Once considered a disease of affluence brought on by overindulgence in foods like organ meats and red wine, gout is now better understood and controlled with medication. But the absence of shooting pain and sore toes doesn’t mean the ailment is out of the body, or that uric acid levels have returned to normal.

That was the thought behind Horizon’s Gout Lies campaign, which can be found at GoutLies.com. Horizon describes the website and campaign as “a mix of provocative visuals, expert videos and clinical data.” Horizon partnered with Area 23 and Lightfarm to create the images.

We especially like the visuals, which riff on old Soviet-style socialist realism, and work on more than one level.

Few things exhort people to greater activity or attentiveness than the thought of a hobnailed boot crashing down on them, as one of the posters show. But what’s interesting about the series — beside the well-rendered graphic work — is the fact that the posters perpetuate a myth.

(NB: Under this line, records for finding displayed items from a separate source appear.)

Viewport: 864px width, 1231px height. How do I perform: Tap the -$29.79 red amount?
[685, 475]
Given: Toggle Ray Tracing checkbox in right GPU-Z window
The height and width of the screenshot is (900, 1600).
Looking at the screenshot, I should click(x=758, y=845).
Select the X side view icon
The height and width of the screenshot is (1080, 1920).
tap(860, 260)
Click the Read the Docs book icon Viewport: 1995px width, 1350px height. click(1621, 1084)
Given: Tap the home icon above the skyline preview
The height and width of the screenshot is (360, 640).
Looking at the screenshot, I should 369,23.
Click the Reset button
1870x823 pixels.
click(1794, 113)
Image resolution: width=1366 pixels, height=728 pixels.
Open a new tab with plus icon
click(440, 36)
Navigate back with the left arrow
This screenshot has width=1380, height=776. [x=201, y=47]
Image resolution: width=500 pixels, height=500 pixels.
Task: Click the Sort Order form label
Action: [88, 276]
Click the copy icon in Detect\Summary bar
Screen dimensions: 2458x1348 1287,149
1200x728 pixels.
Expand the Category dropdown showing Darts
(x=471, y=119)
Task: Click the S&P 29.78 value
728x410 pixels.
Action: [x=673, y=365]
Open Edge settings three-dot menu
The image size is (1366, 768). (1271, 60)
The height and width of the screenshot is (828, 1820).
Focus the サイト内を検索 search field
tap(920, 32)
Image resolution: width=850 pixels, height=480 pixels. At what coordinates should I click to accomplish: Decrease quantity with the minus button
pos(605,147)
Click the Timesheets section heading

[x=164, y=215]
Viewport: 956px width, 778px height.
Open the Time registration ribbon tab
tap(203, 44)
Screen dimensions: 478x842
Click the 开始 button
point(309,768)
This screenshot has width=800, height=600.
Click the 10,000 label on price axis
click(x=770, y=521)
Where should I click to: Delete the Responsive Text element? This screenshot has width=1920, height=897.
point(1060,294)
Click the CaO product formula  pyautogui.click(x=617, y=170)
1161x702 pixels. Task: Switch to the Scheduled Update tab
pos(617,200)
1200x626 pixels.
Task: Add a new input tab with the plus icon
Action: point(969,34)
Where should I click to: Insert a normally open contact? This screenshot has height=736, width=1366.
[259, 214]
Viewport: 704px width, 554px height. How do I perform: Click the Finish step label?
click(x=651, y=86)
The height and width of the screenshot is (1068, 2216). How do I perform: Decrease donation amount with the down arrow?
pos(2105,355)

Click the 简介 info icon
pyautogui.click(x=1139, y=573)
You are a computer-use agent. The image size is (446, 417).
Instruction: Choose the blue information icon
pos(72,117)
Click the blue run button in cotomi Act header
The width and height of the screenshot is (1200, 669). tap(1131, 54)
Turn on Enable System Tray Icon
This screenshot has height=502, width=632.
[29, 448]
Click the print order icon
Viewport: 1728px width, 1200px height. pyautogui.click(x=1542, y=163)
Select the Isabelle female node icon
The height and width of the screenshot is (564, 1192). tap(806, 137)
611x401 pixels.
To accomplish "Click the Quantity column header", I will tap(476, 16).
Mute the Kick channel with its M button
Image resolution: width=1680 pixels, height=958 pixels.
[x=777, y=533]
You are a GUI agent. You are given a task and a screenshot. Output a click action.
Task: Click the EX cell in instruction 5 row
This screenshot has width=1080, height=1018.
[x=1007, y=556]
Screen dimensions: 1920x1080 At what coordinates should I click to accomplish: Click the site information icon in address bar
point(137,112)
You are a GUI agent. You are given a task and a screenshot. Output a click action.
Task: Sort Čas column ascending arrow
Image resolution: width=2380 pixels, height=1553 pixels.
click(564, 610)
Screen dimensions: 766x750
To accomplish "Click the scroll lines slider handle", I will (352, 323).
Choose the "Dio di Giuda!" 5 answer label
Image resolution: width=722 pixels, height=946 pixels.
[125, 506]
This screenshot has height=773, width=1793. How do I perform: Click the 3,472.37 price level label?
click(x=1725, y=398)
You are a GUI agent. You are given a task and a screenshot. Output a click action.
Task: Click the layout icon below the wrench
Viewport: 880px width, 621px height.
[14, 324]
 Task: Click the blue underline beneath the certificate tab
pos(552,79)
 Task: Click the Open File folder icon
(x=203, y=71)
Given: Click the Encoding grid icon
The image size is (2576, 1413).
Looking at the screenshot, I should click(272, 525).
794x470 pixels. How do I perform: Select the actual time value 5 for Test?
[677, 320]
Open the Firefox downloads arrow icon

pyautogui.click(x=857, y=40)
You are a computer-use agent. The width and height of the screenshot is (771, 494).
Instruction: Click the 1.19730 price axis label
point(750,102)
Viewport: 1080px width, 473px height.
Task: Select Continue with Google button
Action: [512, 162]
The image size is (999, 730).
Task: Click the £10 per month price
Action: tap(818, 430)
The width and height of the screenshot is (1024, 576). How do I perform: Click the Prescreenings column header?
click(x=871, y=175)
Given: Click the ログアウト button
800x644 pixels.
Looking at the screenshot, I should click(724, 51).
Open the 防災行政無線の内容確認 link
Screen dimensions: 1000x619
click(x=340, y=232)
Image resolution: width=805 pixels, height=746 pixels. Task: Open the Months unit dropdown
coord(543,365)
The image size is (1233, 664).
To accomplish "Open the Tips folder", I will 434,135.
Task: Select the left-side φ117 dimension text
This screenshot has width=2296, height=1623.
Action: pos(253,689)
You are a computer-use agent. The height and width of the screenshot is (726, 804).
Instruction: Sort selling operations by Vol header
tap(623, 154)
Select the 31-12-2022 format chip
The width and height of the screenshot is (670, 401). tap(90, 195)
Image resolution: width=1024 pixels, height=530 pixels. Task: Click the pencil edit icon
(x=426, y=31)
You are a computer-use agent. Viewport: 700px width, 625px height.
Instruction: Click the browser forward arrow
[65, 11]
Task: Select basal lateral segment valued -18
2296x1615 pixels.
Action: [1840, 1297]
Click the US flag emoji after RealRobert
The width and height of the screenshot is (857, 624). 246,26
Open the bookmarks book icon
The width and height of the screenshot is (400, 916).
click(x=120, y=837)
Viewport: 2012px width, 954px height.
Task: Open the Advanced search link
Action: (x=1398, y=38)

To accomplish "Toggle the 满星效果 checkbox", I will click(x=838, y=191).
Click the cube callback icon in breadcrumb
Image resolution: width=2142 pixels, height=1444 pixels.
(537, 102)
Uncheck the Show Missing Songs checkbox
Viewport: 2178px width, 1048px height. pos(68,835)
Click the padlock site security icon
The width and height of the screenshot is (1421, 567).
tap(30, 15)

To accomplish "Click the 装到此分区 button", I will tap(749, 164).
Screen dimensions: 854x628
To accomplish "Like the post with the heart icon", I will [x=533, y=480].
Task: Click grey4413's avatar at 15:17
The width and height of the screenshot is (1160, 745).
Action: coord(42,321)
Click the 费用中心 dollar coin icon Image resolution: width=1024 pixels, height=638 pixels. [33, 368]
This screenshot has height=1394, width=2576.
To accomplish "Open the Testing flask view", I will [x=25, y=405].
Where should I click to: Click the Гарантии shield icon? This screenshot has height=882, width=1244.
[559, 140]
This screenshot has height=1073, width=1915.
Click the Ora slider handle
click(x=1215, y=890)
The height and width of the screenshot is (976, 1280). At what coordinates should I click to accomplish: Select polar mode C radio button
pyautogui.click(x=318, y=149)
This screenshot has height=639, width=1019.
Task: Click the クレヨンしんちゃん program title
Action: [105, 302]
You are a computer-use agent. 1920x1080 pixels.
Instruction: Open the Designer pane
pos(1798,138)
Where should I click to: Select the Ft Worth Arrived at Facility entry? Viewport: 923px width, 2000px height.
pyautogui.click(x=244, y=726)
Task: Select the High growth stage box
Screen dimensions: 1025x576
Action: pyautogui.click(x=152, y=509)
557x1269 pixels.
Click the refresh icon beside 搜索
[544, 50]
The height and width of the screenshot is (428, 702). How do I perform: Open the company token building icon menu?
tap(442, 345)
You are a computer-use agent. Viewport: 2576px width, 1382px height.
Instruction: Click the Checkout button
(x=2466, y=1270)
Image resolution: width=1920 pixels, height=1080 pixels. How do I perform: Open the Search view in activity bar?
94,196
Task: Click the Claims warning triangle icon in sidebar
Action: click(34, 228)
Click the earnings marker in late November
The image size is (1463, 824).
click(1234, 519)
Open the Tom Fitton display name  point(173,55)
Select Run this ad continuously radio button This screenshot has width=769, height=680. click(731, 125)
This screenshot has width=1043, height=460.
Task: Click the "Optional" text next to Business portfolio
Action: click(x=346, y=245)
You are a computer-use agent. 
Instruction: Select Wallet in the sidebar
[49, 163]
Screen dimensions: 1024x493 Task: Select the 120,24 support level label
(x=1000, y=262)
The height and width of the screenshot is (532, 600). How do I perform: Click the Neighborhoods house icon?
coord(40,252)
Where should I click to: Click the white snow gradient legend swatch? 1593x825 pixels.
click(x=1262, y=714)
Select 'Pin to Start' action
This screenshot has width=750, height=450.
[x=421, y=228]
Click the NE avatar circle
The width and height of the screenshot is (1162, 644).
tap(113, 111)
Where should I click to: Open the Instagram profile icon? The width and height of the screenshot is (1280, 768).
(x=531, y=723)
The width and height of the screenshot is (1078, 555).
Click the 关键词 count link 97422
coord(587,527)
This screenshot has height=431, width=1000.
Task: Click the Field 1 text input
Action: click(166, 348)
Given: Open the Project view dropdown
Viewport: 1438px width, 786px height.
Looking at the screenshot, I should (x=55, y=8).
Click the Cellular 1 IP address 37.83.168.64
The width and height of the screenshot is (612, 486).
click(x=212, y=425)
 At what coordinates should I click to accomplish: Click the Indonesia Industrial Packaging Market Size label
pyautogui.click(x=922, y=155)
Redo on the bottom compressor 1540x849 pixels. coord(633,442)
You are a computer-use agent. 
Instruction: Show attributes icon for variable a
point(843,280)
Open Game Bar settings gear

“Stomp out the flare and gout’s not there,” exhorts the poster, incorrectly as it turns out, in much the same way Soviet posters that urged people to better living through higher tractor quotas were incorrect. Taken alone, the message in the posters could be misconstrued. When combined with the medical graphics and MD videos, the campaign’s message is clear, and driven home succinctly and with verve.